La gestion des barrages de correction torrentielle fait désormais l’objet de réflexions quant à l’efficacité des ouvrages (adéquation entre objectif et capacités atteintes) et à leur efficience (adéquation entre efficacité et coût globaux). Ces analyses visent, en parallèle à d’autres critères, à une optimisation des fonds d’investissement et d’entretien ; mais leur mise en œuvre se heurte à la complexité de la morphodynamique des torrents, à la difficulté de caractériser la capacité d’un ouvrage (son effet quantifié sur la crue), ainsi qu’aux effets cumulés avec des risques de ruptures et de potentiels effets « dominos » [23].

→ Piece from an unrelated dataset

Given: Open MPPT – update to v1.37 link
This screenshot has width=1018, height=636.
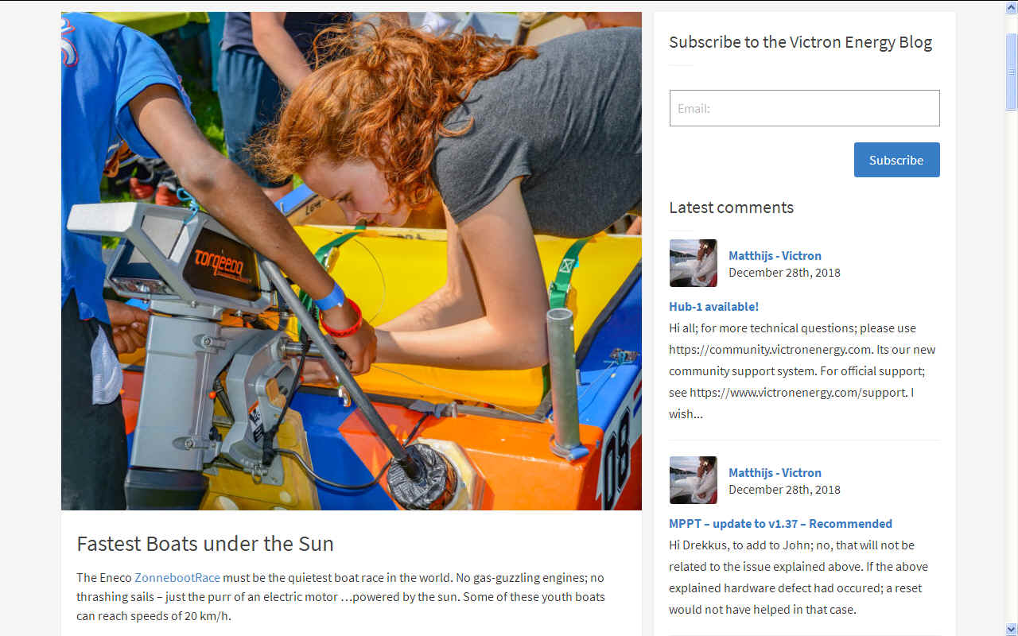Looking at the screenshot, I should [780, 523].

La gestion de l’immense parc français d’ouvrages de correction torrentielle nécessite donc une meilleure compréhension des effets potentiels des barrages par l’ensemble des acteurs (ONF-RTM, État, élus locaux, populations, gestionnaires des risques). Bien que la quantification de ces effets et leur agrégation soit un sujet complexe nécessitant une expertise professionnelle, nous défendons l’idée que tout un chacun peut en comprendre les principes généraux. Cet article en donne un premier aperçu.